Parallel queue implementation

HandBrake for Windows support
Forum rules
An Activity Log is required for support requests. Please read How-to get an activity log? for details on how and why this should be provided.
Umadevi
Posts: 7
Joined: Mon Jan 13, 2020 1:06 pm

Parallel queue implementation

Post by Umadevi »

Hi,

We are running handbrake application on larger core machine, where we found that all the cores are not fully utilized. So we thought of adding feature which will allow us to run multiple vidoes parallely using single instance of handbrake(parallel queue implementation).
With this feature we can make use of all available cores (for the videos in queue) particularly in machines with large number of cores.
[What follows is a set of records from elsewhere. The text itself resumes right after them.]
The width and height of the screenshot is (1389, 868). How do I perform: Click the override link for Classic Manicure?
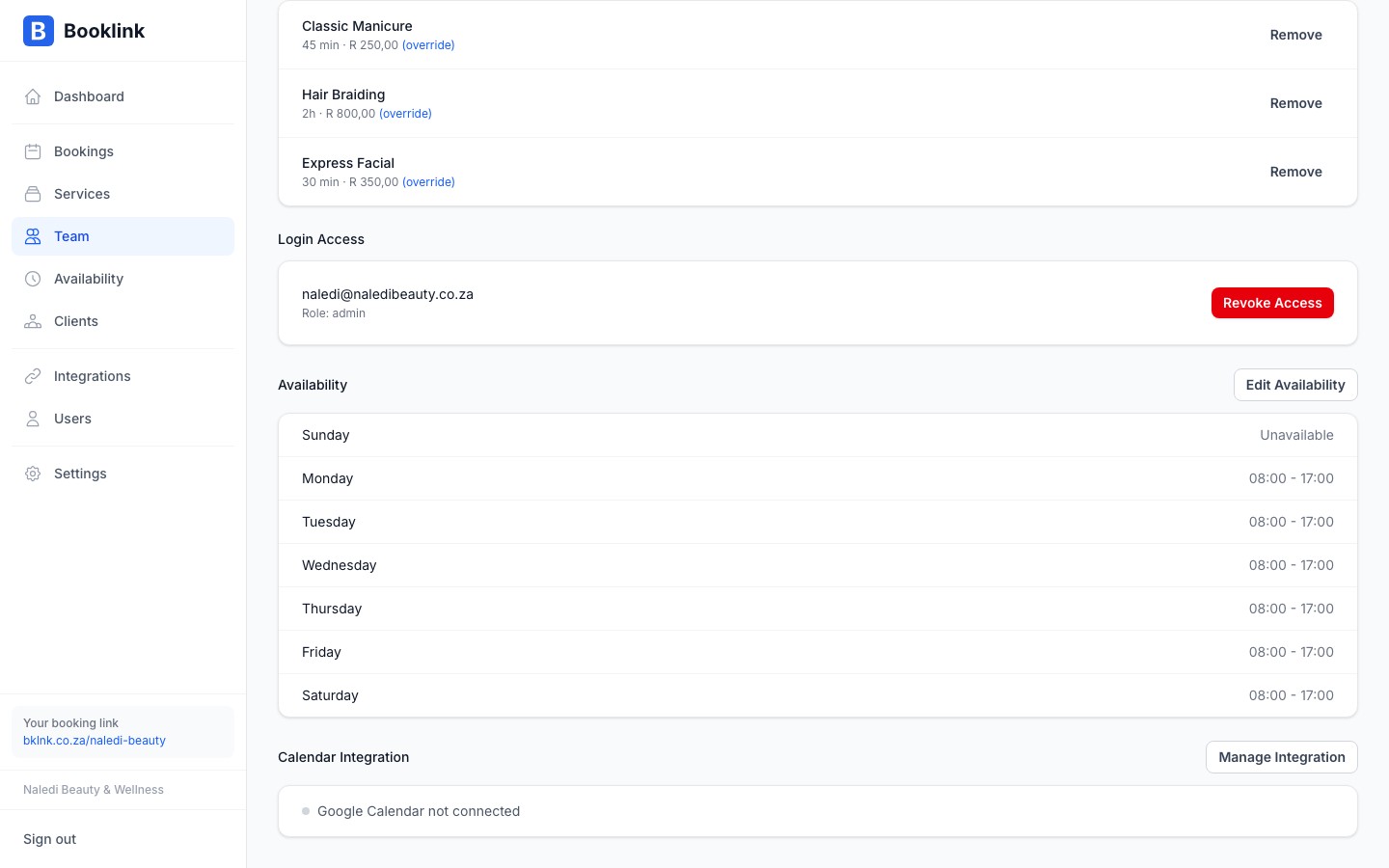click(428, 44)
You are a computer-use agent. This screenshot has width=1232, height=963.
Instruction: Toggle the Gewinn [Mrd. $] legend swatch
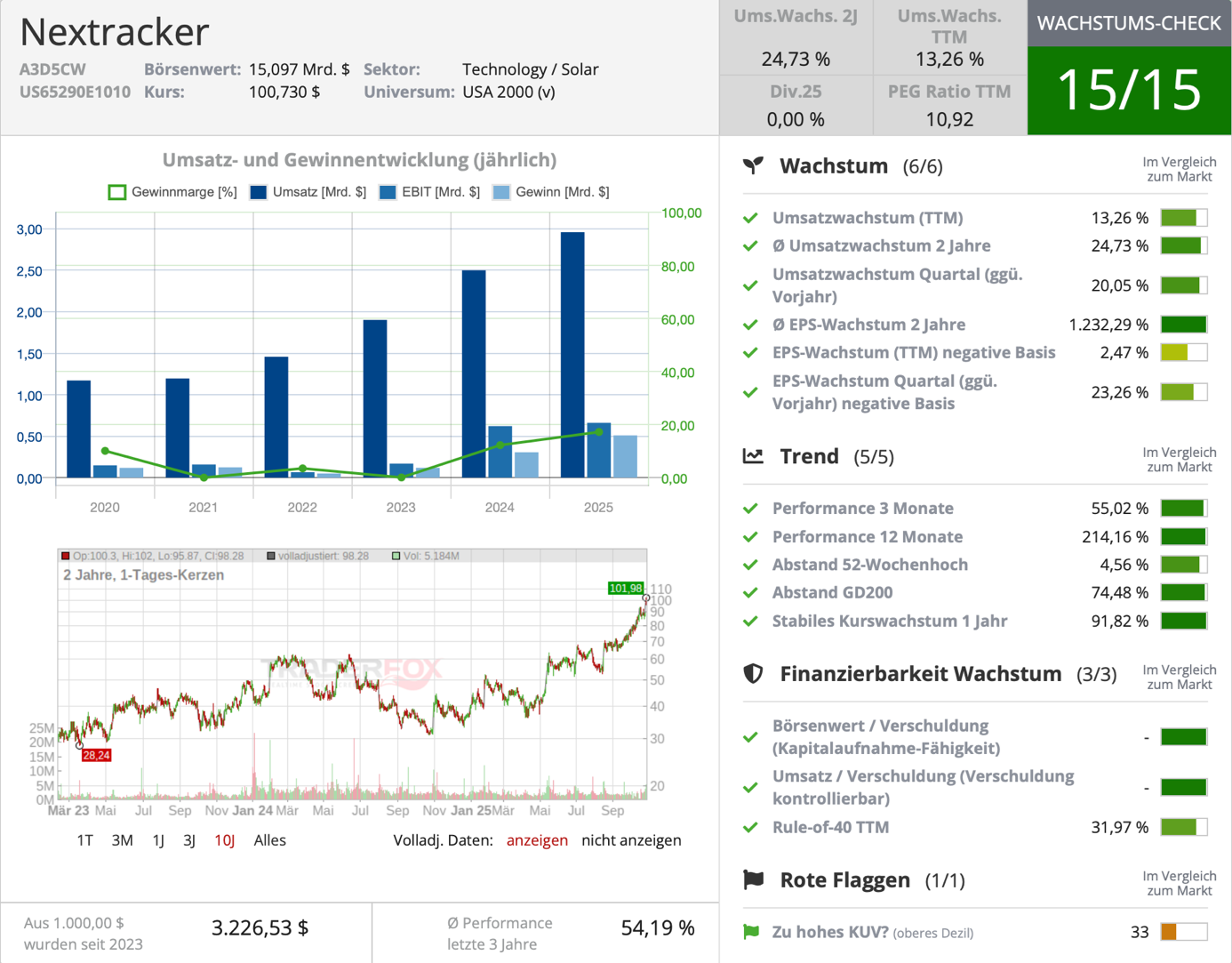pyautogui.click(x=551, y=192)
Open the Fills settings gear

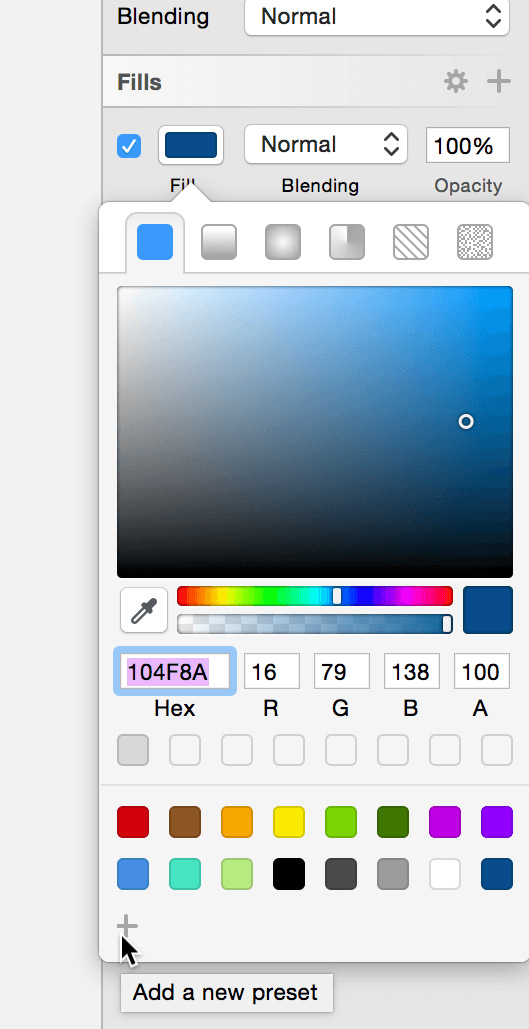click(455, 82)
We would like to know if something of this sort is already under developement, and if we can collaborate with you to make this a feature in handbrake.

rollin_eng
Veteran User
Posts: 3469
Joined: Wed May 04, 2011 11:06 pm

Re: Parallel queue implementation

Post by rollin_eng »

You can already run multiple instances of HB to accomplish something similar.

User avatar
BradleyS
Moderator
Posts: 1859
Joined: Thu Aug 09, 2007 12:16 pm

Re: Parallel queue implementation

Post by BradleyS »

We have an open issue for this: https://github.com/HandBrake/HandBrake/issues/1445

I believe this is being worked on for Windows at the moment.

User avatar
s55
HandBrake Team
Posts: 9785
Joined: Sun Dec 24, 2006 1:05 pm

Re: Parallel queue implementation

Post by s55 »

Per @rollling_eng's comment -> Yes you can just run multiple instances. They each have a separate queue. I'm not sure how many instance you can run before memory bandwidth will become the limiting factor.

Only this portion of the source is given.